A condição de inerência da valoração do princípio da justa causa para legitimar a ruptura do contrato de trabalho, por via do despedimento, encapotado pelo empregador - despedimento indirecto - representa um prius garantístico e protector da estabilidade do emprego, vocacionado, acima de tudo, para assegurar que qualquer uma das espécies de despedimento das modalidades da cessação contratual laboral consignadas na Lei, radique numa motivação justa, legal, proporcional e atendível.

Aqui chegados, é mister dizer que, no plano jurídico-constitucional, atenta às espécies de despedimento laboral tipificadas na lei, das quais se inclui o despedimento indirecto, este, só pode ocorrer desde que, previamente, num processo formal se preencham os pressupostos de validação procedimental e substancial subsumíveis à justa causa de despedimento, no sentido de se aferir a impossibilidade ou possibilidade de manutenção do contrato de trabalho.

A razão de ser da proclamação desses valores jusconstitucionais na ordem jurídica laboral promana, ainda, da necessidade de se edificar um sistema unitário, harmonizado e holisticamente integrado, praeter constituciones, com relevância da sua pertinência, em sede do Direito do Trabalho, donde se ilustra que o critério da licitude do despedimento indirecto se assemelha, com as devidas adaptações, ao critério empregue para aferição da justa causa disciplinar. Com efeito, a Carta Magna não é flexível à existência de despedimentos ilegais e imotivados, respaldando a sua concretização, apenas, nas circunstâncias tipificadas na CRA e na lei.

Com grande pertinência, Paula Quintas e Helder Quintas asseveram que:  assim, a vontade invalidamente formada por motivo intencionalmente forjado pelo Empregador, equivale a um despedimento ilícito, o que vai ao encontro da ideia de que qualquer forma de desvinculação inválida corresponde residualmente a um despedimento sem (justa) causa. Código do Trabalho, Anotado e Comentado, 2.ª Edição, Almedina 2010, pág.923.
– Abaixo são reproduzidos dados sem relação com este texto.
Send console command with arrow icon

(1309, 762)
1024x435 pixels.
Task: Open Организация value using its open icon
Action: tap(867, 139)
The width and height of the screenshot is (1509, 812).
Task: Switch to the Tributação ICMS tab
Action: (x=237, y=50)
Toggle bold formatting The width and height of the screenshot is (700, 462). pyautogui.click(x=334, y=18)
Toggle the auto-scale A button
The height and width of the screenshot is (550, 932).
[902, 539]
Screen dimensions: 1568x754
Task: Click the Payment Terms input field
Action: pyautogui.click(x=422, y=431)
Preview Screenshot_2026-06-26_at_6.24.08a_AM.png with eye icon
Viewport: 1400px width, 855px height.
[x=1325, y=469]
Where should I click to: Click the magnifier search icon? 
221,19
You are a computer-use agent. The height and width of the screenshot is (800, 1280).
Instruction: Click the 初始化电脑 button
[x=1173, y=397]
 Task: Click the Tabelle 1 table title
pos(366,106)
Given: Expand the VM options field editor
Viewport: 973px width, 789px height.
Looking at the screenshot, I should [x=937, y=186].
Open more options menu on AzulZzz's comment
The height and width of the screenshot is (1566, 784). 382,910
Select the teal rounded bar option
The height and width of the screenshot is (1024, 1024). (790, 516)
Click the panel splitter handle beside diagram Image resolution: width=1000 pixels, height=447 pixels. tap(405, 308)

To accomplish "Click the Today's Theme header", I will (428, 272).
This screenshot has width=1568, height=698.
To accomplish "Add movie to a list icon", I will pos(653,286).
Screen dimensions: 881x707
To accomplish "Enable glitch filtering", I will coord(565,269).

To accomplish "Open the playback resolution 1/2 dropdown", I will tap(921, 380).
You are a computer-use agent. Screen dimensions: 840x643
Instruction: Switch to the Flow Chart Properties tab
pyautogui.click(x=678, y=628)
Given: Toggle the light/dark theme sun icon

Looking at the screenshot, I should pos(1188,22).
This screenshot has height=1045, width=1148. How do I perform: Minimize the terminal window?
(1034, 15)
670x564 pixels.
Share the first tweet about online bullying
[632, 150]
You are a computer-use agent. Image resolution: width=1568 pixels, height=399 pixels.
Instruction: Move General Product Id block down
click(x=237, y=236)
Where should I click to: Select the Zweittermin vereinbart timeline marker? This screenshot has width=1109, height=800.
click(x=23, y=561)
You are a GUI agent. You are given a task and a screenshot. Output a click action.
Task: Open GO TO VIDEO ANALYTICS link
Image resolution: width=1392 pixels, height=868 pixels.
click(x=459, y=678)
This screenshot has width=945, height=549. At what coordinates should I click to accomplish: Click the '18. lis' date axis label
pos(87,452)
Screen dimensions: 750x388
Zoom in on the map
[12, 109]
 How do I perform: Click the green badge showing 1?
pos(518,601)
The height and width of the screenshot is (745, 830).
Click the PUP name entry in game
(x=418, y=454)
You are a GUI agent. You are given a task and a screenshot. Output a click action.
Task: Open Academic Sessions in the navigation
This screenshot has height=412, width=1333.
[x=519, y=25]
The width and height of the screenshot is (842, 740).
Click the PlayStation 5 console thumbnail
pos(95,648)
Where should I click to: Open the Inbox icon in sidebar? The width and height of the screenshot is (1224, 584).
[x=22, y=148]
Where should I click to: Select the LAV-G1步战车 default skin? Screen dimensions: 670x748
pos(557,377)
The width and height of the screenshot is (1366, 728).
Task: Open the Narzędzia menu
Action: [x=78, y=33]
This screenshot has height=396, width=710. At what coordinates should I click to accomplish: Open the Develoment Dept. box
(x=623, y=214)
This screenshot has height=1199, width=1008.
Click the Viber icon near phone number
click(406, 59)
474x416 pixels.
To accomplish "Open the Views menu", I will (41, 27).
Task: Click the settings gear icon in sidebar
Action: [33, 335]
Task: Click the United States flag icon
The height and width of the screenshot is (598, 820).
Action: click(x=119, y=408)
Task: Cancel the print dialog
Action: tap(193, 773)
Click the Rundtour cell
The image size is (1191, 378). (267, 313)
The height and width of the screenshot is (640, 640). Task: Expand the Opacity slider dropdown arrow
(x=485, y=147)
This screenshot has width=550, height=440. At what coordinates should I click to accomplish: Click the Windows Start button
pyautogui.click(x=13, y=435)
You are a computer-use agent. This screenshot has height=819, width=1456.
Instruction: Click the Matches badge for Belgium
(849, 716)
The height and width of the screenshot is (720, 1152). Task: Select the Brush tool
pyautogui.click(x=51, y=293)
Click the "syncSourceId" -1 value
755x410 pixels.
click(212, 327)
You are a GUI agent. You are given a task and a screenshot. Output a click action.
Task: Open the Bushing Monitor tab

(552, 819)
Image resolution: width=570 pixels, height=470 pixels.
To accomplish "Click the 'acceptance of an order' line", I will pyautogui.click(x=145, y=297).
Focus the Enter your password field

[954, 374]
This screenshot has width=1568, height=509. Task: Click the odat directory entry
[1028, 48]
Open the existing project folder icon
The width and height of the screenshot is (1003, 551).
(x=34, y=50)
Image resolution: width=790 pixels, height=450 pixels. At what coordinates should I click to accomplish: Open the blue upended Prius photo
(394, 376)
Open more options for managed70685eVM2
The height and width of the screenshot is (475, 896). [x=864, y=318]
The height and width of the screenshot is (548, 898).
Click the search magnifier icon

Na mesma acepção dogmática, Nei Frederico Martins e Marcelo José Ladeira Mauad, in Lições de Direito Individual do Trabalho, 3.ª Edição, Editora São Paulo, pág. 92, sufragam que a rescisão indirecta é a justa causa praticada pelo empregador. Em face dela, o empregado pode se afastar e pleitear as verbas indemnizatórias, como se houvesse sido despedido injustamente. O ónus de prova, neste caso, cabe ao empregado que deve ter o cuidado de apresentar provas robustas do facto que ensejou a rescisão contratual.

Entretanto, diversamente, o Tribunal a quo adoptou outros trilhos jurídicos, baseando-se nos princípios da celeridade e da economia processual. Com efeito, terminada a fase dos articulados e com os documentos probatórios constantes dos autos, realizada a audiência preparatória (fls. 96 a 100), não coligiu mais provas e proferiu decisão. Efectivamente, decorre daqui, a concretização do princípio da livre apreciação da prova previsto no artigo 655.º do CPC, que consiste no facto da prova produzida estar sujeita à livre convicção do tribunal, ou seja, a regras da ciência e do raciocínio, e em máximas de experiência.

Ensina Jorge Augusto Pais de Amaral, em Direito Processual Civil, 9.ª Edição, Almedina, pág. 275 que no despacho saneador pode ainda conhecer-se do mérito da causa, sempre que o estado do processo, sem necessidade de mais provas, permita a apreciação, total ou parcial, dos pedidos ou de alguma excepção peremptória (…).

Porém, na verdade, por se tratar especificamente de matéria laboral, o recurso à aplicabilidade das normas processuais civilísticas nem sempre se mostra adequado e avisado à natureza desta matéria, o que veio justificar, hodiernamente, as razões da autonomia do Direito do Trabalho, enquanto disciplina científica própria. Por isso, apenas, subsidiariamente, se deve recorrer às normas processuais civis para a aplicação do processo laboral.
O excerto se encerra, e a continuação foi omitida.